Saat warkop-warkop bersolek bak kafe dan restoran
Laga puncak Piala Dunia antara Argentina dan Prancis telah memasuki menit ke-36. Setelah unggul lewat penalti Lionel Messi, Argentina memperlebar keunggulan lewat sontekan Angel di Maria. Gelandang Juventus itu sukses mengeksekusi umpan silang yang dikirim Alexis Mac Allister.
Momen-momen terciptanya gol cantik tersebut terpampang pada layar televisi di warung kopi (warkop) bernuansa kafe pantai di Semanan, Kalideres, Jakarta Barat, Sabtu (18/12) malam itu. Para pengunjung yang rata-rata fans Argentina bersorak. Teriakan dan tepuk tangan bergemuruh.

Cuplikan Data:
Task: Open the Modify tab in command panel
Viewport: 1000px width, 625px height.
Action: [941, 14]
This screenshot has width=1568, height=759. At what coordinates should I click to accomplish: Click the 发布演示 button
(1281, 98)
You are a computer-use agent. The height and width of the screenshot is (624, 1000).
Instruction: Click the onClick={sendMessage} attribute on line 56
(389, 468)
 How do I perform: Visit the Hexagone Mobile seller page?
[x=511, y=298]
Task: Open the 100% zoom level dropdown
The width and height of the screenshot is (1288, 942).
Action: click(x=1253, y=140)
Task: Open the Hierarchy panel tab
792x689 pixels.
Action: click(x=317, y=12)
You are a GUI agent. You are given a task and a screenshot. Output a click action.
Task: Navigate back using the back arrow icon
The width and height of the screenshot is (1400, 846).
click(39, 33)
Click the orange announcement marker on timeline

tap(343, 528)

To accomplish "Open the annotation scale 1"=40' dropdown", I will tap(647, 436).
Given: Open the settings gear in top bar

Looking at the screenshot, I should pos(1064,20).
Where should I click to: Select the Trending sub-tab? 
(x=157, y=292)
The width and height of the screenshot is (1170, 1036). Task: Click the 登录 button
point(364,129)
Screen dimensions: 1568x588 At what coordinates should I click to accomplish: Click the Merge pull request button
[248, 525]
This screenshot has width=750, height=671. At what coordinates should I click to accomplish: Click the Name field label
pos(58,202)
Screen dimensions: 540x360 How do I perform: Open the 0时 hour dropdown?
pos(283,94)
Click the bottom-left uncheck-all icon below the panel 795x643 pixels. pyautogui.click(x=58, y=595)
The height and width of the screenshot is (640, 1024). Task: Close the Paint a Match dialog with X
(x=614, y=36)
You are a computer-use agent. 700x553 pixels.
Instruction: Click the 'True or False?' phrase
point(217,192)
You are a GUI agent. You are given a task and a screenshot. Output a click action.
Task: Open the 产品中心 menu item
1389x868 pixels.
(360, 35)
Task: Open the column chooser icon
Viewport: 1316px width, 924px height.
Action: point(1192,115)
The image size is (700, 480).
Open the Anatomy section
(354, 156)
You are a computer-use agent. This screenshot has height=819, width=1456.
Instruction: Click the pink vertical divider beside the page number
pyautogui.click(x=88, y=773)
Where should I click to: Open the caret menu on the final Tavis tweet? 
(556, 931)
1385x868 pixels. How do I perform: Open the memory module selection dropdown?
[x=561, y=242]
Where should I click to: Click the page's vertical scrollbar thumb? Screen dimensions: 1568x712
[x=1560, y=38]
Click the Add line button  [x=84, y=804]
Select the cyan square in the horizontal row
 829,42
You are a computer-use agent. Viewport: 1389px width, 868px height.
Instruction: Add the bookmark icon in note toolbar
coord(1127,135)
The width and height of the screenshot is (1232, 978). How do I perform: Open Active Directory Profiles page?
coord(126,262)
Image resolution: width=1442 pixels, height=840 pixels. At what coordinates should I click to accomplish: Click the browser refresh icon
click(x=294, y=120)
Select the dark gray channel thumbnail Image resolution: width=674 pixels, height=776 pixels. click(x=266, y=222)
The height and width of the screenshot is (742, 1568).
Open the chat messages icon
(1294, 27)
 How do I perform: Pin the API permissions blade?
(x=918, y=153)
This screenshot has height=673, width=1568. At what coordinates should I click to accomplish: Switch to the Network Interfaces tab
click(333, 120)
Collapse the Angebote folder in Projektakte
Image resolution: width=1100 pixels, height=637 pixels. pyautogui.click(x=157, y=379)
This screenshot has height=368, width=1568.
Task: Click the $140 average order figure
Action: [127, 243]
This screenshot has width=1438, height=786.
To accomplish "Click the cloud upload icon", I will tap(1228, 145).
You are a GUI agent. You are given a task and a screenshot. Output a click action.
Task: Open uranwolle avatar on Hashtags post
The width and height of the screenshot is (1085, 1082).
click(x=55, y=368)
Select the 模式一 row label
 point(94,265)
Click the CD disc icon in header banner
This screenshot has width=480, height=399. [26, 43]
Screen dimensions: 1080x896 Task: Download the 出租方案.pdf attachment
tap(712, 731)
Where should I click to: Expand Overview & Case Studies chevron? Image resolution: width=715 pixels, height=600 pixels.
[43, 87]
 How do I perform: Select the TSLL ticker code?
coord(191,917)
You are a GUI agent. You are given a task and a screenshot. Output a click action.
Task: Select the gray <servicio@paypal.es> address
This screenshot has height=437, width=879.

Latihan 1:
Tulis ulang kata demi kata bagian kutipan teks tentang warkop bernuansa kafe di antara "Momen-momen terciptanya gol" dan "tepuk tangan bergemuruh.", termasuk kedua bagian tersebut.
Latihan 2:
Menurut kutipan teks tentang warkop bernuansa kafe, siapa yang mengirim umpan silang yang dieksekusi Angel di Maria?
Daftar di atas merupakan bahan tersendiri yang terpisah dari kutipan teks.

Jawaban Tertulis 1:
Momen-momen terciptanya gol cantik tersebut terpampang pada layar televisi di warung kopi (warkop) bernuansa kafe pantai di Semanan, Kalideres, Jakarta Barat, Sabtu (18/12) malam itu. Para pengunjung yang rata-rata fans Argentina bersorak. Teriakan dan tepuk tangan bergemuruh.

Jawaban Tertulis 2:
Umpan silang itu dikirim oleh Alexis Mac Allister.